- Stericycle officially confirmed it has abandoned plans to build a medical waste incinerator in the city of North Las Vegas, Nevada, as reported by the Las Vegas Sun. The incinerator, which was to be based at Apex Industrial Park, would have replaced a facility near Salt Lake City, Utah that is closing. The final plans included a 44,000 square foot facility that would have taken medical waste from throughout the West, with ash stored on-site.
- Back in June, Stericycle withdrew an application for a special permit from the North Las Vegas Planning Commission paving the way for the facility. Initially, the city expressed interest in the project and approved a special permit in December 2016 that later expired and prompted a new application. But concerns over health and environmental risks ultimately jeopardized the project as officials became skeptical, seemingly prompting the company to back out.

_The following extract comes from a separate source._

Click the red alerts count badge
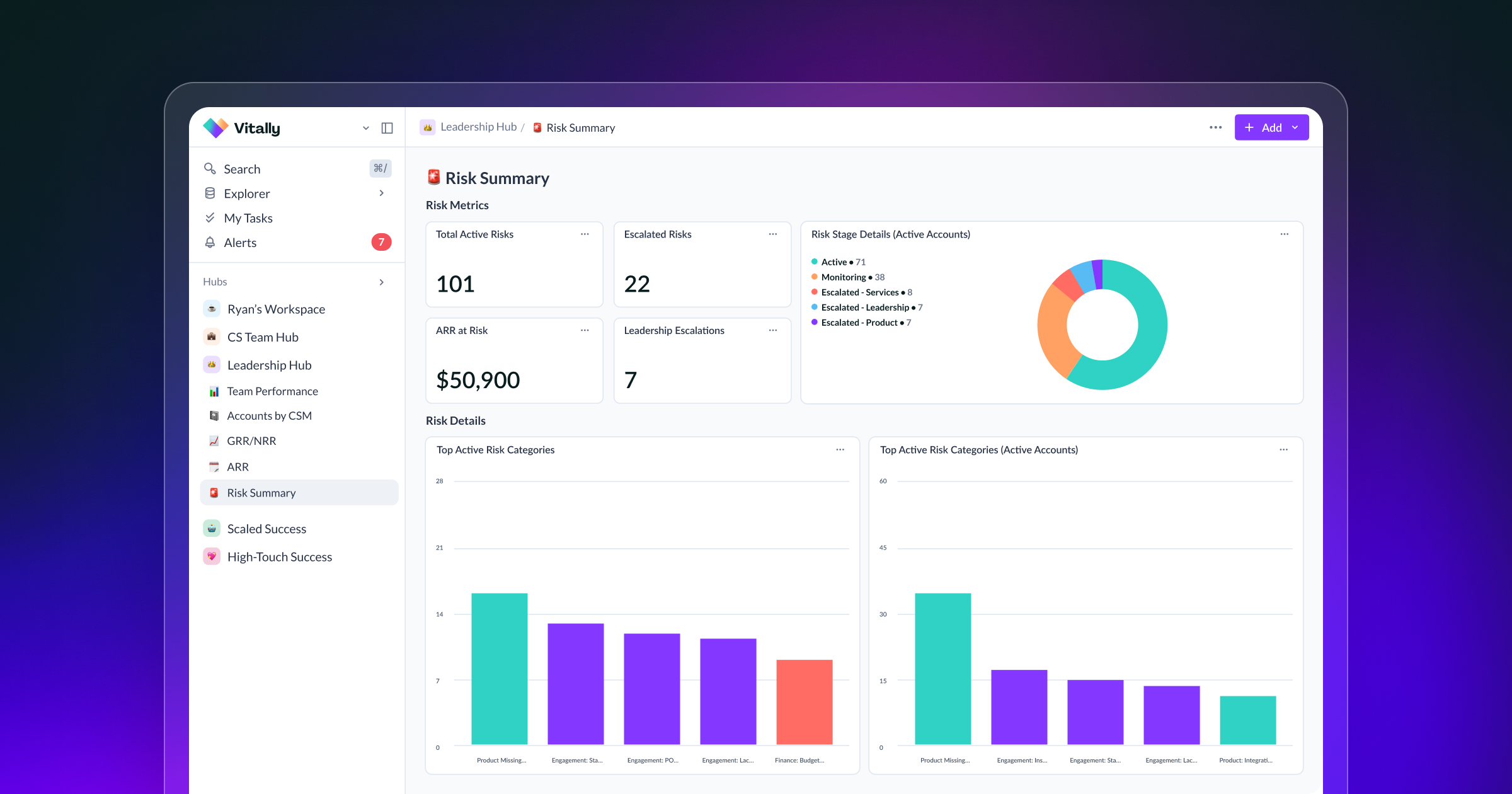1512x794 pixels. (x=381, y=243)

- Jennifer Koenig, Stericycle vice president for corporate communications, told Waste Dive the company abandoned the Nevada project over "broader business considerations and facility planning." It is unclear what the abandoned North Las Vegas effort might mean for medical waste incineration and disposal in the region, or where the waste might now be sent.
Stericycle has operations around the world, but the Illinois-based company has struggled with pushback over public health risks and environmental concerns in these regions.
For years, the North Salt Lake City plant has been a source of particular contention. Environmentalist Erin Brockovich once joined a protest against the facility in 2013 after Stericycle received a violation notice for exceeding emissions limits on dioxins and other hazardous pollutants. A year later, the medical waste giant agreed to a $2.3 million fine — the highest in history for the Utah Division of Air Quality and the maximum that could be levied. That move came after Stericycle misreported emissions from the incinerator, in violation of limits under the Clean Air Act.
Part of the company's settlement with Utah entailed leaving the North Salt Lake City facility and seeking a site elsewhere in Tooele County, around two hours away. The state said the $2.3 million fine would be cut in half if the move was completed within three years of receiving operational permits for the new site.
But that plan fell through in February as Stericycle reportedly became more concerned about the mounting costs associated with the move. Because the Tooele County site is in a a desert, this would have have entailed transporting water and other costly efforts. When backing out of the move, Stericycle indicated the North Salt Lake City site would remain a transfer station for trucks en route to other facilities, including one in Kansas City, Missouri. The company also pointed to the planned Nevada site as an alternative.
Stericycle argued the company worked to improve conditions in Utah and that similar problems would not occur at a new facility. The company also worked closely with North Las Vegas on many components of the site, including designs for the facility. But Marc Jordan, who oversees land and development planning for the city, ultimately recommended against approving the project over concerns about toxins that could "impact people and the wildlife," according to the Sun. The city of North Las Vegas did not respond to a request for comment.
Brian Moench, president of the group Utah Physicians for a Healthy Environment, was among the activists opposed to Stericycle's work in his own state. He expressed similar sentiments to Waste Dive about the failed North Las Vegas project.
"Incinerators in general and medical waste incinerators in particular are well documented public health hazards," Moench wrote in an email, going on to say "the pollution actually spreads many of the toxins and metals further, including radioactive elements, and creates new ones, like dioxins, furans, and polycyclic aromatic hydrocarbons."
Koenig of Stericycle declined to answer Waste Dive's questions about where the waste intended for the planned Nevada facility might go. She also did not indicate whether or not the company plans to build elsewhere in the region.
Waste-to-energy plants more generally have long been a hard sell for companies as communities and lawmakers become more skeptical due to potential risks to human health and the environment. A previously proposed facility in North Las Vegas by the company EnviroPower Renewable fell through in 2014 after community pushback. But the company is still seeking to build in the area. In June 2018, EnviroPower applied for renewable energy tax abatement, and the company still lists a local pyrolysis facility as a planned future project.